According to the above-described configuration, a load from the protection cover allows the holding member to be pressed against the cross member through the cover member. Thus, vibration of the holding member can be suppressed.

The foregoing and other objects, features, aspects and advantages of the present disclosure will become more apparent from the following detailed description of the present disclosure when taken in conjunction with the accompanying drawings.

BRIEF DESCRIPTION OF THE DRAWINGS

FIG. 1 is a schematic view of a vehicle according to a first embodiment.

FIG. 2 shows a state in which a power storage device according to the first embodiment is fixed to the vehicle.

FIG. 3 is a schematic exploded perspective view of the power storage device according to the first embodiment.

FIG. 4 is a schematic plan view showing an inside of the power storage device according to the first embodiment.

FIG. 5 is a schematic cross-sectional view taken along line V-V shown in FIG. 4.

FIG. 6 is a schematic cross-sectional view showing a structure of a cross member and its surroundings in a power storage device according to a second embodiment.

FIG. 7 is a schematic cross-sectional view showing a structure of a cross member and its surroundings in a power storage device in a vehicle according to a third embodiment.

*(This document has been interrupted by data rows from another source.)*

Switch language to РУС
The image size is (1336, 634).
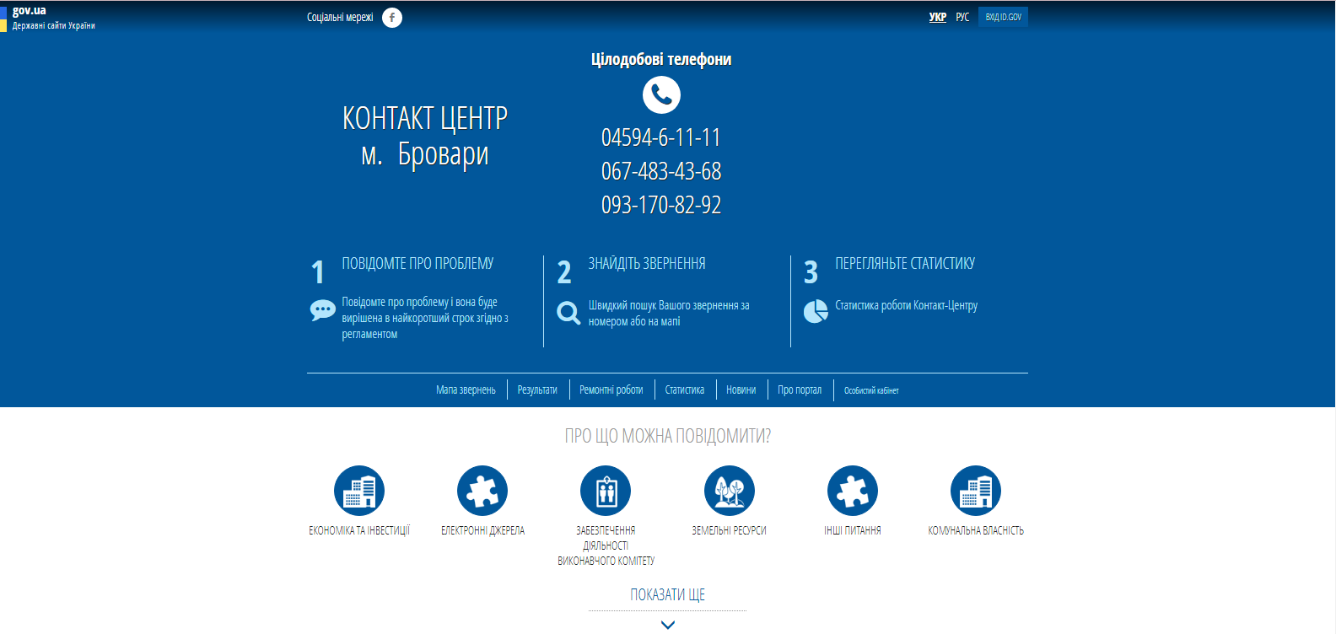[962, 17]
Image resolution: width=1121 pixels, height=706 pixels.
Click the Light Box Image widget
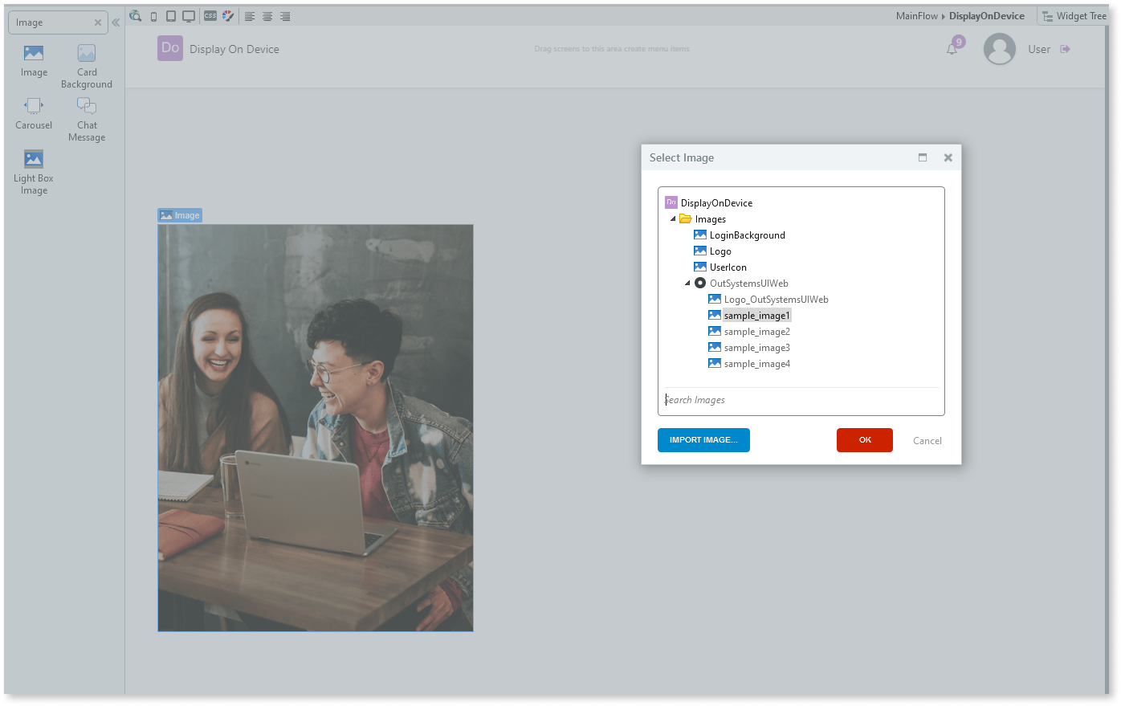[x=33, y=165]
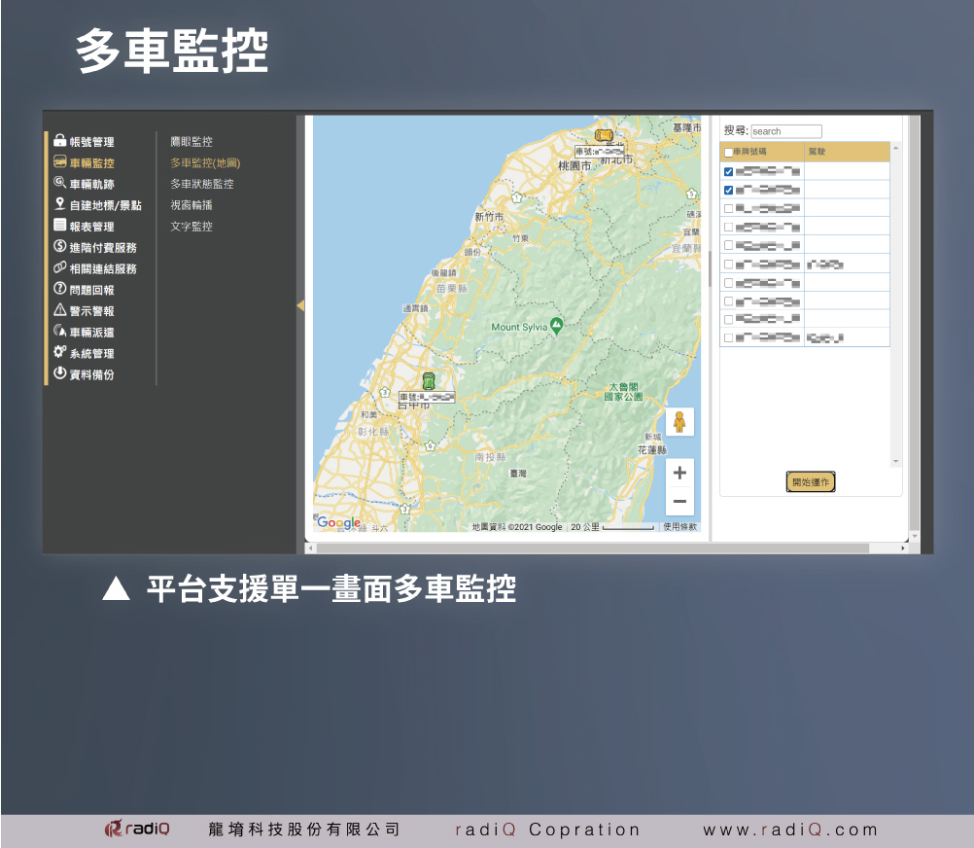Select the 自建地標/景點 map pin icon
The width and height of the screenshot is (974, 848).
59,205
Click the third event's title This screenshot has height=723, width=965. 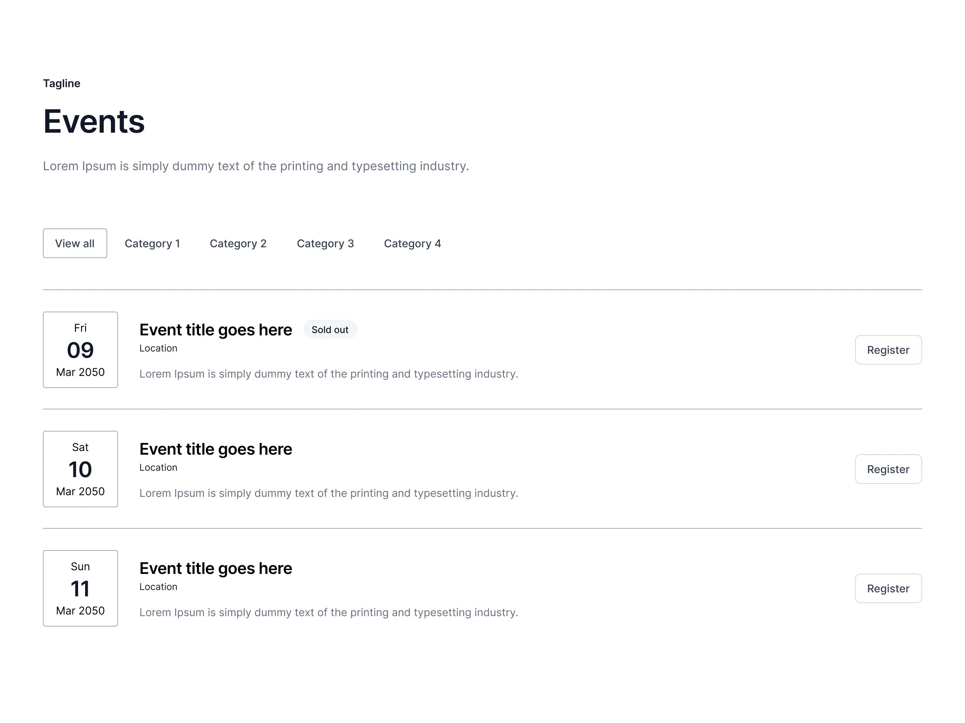click(216, 568)
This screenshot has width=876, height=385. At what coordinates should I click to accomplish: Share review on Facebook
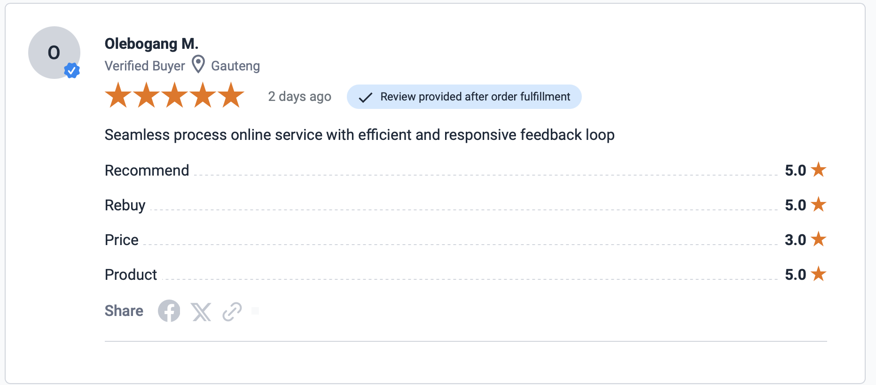click(169, 311)
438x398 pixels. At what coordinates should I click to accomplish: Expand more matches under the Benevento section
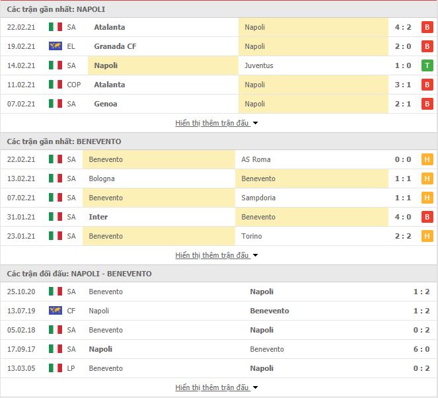pyautogui.click(x=217, y=255)
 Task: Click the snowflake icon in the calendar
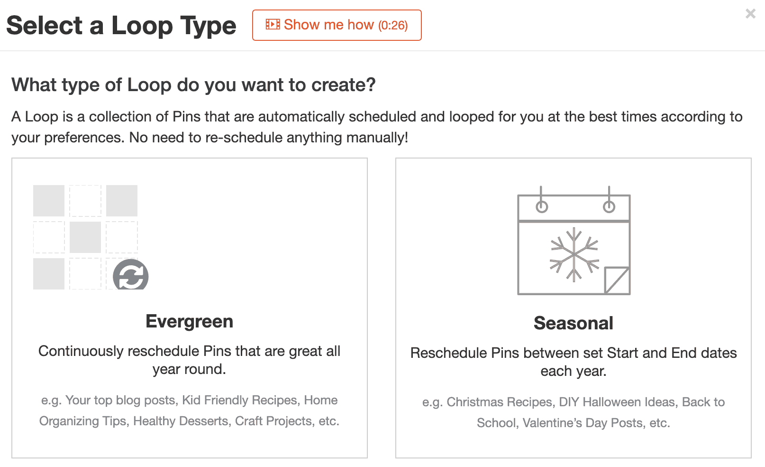click(574, 255)
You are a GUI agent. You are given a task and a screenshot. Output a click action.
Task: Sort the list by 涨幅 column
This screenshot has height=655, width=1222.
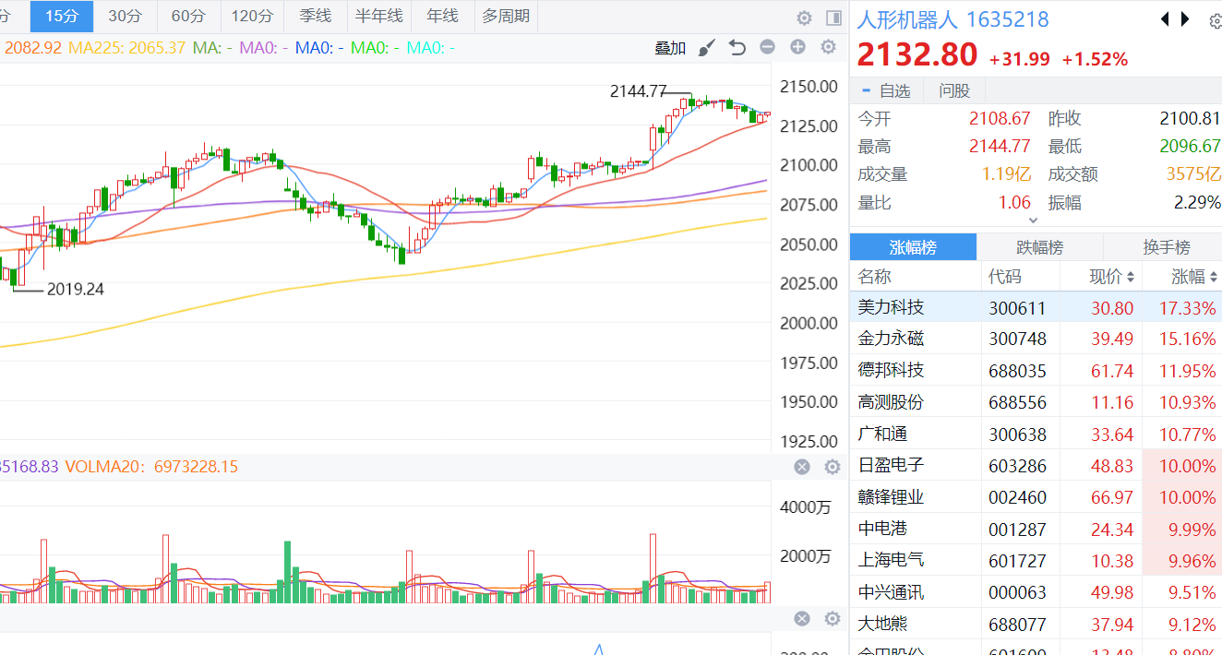(x=1189, y=276)
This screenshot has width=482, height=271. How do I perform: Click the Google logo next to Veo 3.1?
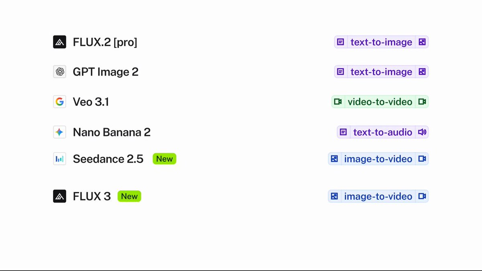point(59,102)
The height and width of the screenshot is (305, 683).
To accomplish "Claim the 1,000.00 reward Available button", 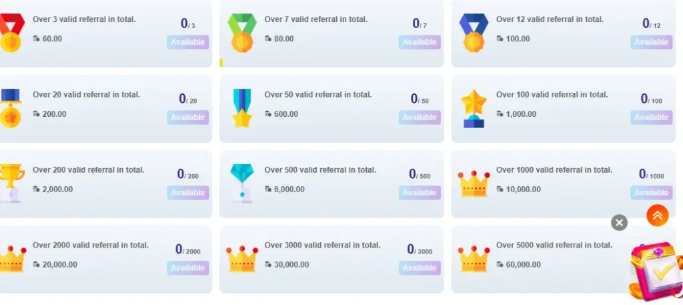I will pyautogui.click(x=651, y=117).
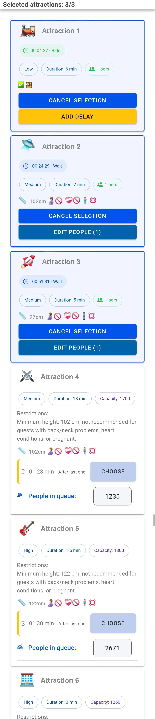Click the 1235 people in queue field
This screenshot has width=155, height=719.
click(x=112, y=496)
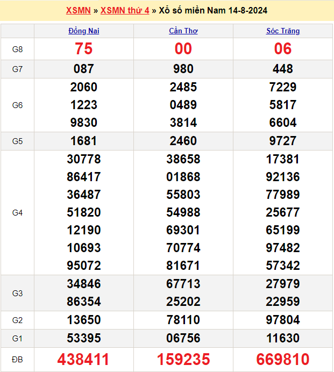This screenshot has width=334, height=372.
Task: Click the G7 result 448
Action: [x=283, y=69]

FIG. 8 is a schematic cross-sectional view showing a structure of a cross member and its surroundings in a power storage device according to a fourth embodiment.

FIG. 9 is a schematic cross-sectional view showing a positional relationship between a protection cover of a vehicle and a holding member of a power storage device according to a fifth embodiment.

FIG. 10 is a schematic plan view showing an inside of a power storage device according to a sixth embodiment.

FIG. 11 is a schematic plan view showing an inside of a power storage device according to a seventh embodiment.

DESCRIPTION OF THE PREFERRED EMBODIMENTS

Hereinafter, embodiments of the present disclosure will be described in detail with reference to the drawings. In the embodiments described below, the same or corresponding portions are denoted by the same reference characters in the drawings, and description thereof will not be repeated.

When the number, an amount, or the like is mentioned in an embodiment described below, the scope of the present disclosure is not necessarily limited to the number, the amount, or the like unless otherwise specified. Each constituent element in the embodiment below is not necessarily essential to the present disclosure unless otherwise specified. When there are a plurality of embodiments below, combination of features in the embodiments as appropriate is originally intended unless otherwise specified.

First Embodiment

FIG. 1 is a schematic view of a vehicle according to a first embodiment. FIG. 2 shows a state in which a power storage device according to the first embodiment is fixed to the vehicle. A vehicle 1 according to the first embodiment will be described with reference to FIGS. 1 and 2.

Vehicle 1 is a hybrid vehicle that can travel using motive power of at least one of a motor and an engine, or an electrically powered vehicle that travels using driving force obtained by electrical energy.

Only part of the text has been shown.